:: Assignment ::
Every line below from the one containing "Añadir al carrito [button] (237, 1237)" through the one containing "Performance (414, 2391)" must be transcribed exactly. Omit all lines outside that stretch.

:: Collection entries ::
--- START ---

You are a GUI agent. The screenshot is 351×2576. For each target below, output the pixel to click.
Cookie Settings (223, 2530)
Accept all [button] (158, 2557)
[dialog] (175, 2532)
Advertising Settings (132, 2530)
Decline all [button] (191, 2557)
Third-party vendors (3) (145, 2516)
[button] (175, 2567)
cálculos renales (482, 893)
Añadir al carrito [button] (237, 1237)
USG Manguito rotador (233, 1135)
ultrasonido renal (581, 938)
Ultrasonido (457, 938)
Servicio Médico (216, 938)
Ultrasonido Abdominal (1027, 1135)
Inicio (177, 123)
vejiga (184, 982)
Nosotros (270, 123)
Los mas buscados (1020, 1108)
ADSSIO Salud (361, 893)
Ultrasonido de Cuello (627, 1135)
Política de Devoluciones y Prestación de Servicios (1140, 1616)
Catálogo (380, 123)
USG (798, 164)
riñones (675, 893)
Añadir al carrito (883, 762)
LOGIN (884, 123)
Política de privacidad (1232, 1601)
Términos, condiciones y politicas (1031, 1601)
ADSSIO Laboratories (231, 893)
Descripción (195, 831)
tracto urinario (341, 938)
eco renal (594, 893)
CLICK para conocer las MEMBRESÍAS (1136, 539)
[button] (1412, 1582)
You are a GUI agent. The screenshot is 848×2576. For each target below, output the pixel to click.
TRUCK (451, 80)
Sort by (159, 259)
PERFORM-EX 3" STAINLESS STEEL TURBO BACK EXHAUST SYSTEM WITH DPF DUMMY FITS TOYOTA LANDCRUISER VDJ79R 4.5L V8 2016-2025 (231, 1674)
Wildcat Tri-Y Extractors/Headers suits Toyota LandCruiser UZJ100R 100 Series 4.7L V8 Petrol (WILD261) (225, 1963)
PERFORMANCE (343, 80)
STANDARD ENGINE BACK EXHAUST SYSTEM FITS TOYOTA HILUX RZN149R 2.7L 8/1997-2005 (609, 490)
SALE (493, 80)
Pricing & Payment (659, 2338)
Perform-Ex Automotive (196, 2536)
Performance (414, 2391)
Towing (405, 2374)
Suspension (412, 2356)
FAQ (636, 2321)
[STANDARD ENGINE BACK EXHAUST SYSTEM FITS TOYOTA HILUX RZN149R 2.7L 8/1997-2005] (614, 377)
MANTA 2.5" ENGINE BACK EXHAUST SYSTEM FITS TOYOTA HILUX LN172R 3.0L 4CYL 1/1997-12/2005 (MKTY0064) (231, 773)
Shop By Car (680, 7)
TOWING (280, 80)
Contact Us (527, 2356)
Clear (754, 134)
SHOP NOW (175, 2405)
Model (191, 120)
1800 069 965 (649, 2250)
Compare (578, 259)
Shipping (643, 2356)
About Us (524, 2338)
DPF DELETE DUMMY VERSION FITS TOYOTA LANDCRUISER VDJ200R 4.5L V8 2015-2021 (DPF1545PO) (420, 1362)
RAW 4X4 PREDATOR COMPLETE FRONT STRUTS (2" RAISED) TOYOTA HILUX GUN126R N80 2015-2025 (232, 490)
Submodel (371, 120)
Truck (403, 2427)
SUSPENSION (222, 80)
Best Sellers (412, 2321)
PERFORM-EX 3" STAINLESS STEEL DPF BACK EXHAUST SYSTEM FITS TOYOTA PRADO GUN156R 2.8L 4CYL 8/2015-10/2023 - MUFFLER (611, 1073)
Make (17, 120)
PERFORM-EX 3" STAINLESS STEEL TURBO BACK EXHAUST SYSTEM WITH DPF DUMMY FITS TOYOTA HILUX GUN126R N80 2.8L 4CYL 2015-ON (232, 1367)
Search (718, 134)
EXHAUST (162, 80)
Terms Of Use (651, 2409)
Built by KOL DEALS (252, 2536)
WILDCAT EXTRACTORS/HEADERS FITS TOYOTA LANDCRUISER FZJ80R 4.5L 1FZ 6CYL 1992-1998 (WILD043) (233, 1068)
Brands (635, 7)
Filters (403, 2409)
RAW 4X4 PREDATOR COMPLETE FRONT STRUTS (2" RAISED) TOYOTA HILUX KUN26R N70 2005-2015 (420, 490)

--- END ---

:: Completed exercise ::
Añadir al carrito [button] (237, 1237)
USG Manguito rotador (233, 1135)
ultrasonido renal (581, 938)
Ultrasonido (457, 938)
Servicio Médico (216, 938)
Ultrasonido Abdominal (1027, 1135)
Inicio (177, 123)
vejiga (184, 982)
Nosotros (270, 123)
Los mas buscados (1020, 1108)
ADSSIO Salud (361, 893)
Ultrasonido de Cuello (627, 1135)
Política de Devoluciones y Prestación de Servicios (1140, 1616)
Catálogo (380, 123)
USG (798, 164)
riñones (675, 893)
Añadir al carrito (883, 762)
LOGIN (884, 123)
Política de privacidad (1232, 1601)
Términos, condiciones y politicas (1031, 1601)
ADSSIO Laboratories (231, 893)
Descripción (195, 831)
tracto urinario (341, 938)
eco renal (594, 893)
CLICK para conocer las MEMBRESÍAS (1136, 539)
[button] (1412, 1582)
You are a GUI agent. The screenshot is 848×2576. For each target below, output the pixel to click.
TRUCK (451, 80)
Sort by (159, 259)
PERFORM-EX 3" STAINLESS STEEL TURBO BACK EXHAUST SYSTEM WITH DPF DUMMY FITS TOYOTA LANDCRUISER VDJ79R 4.5L V8 2016-2025 (231, 1674)
Wildcat Tri-Y Extractors/Headers suits Toyota LandCruiser UZJ100R 100 Series 4.7L V8 Petrol (WILD261) (225, 1963)
PERFORMANCE (343, 80)
STANDARD ENGINE BACK EXHAUST SYSTEM FITS TOYOTA HILUX RZN149R 2.7L 8/1997-2005 (609, 490)
SALE (493, 80)
Pricing & Payment (659, 2338)
Perform-Ex Automotive (196, 2536)
Performance (414, 2391)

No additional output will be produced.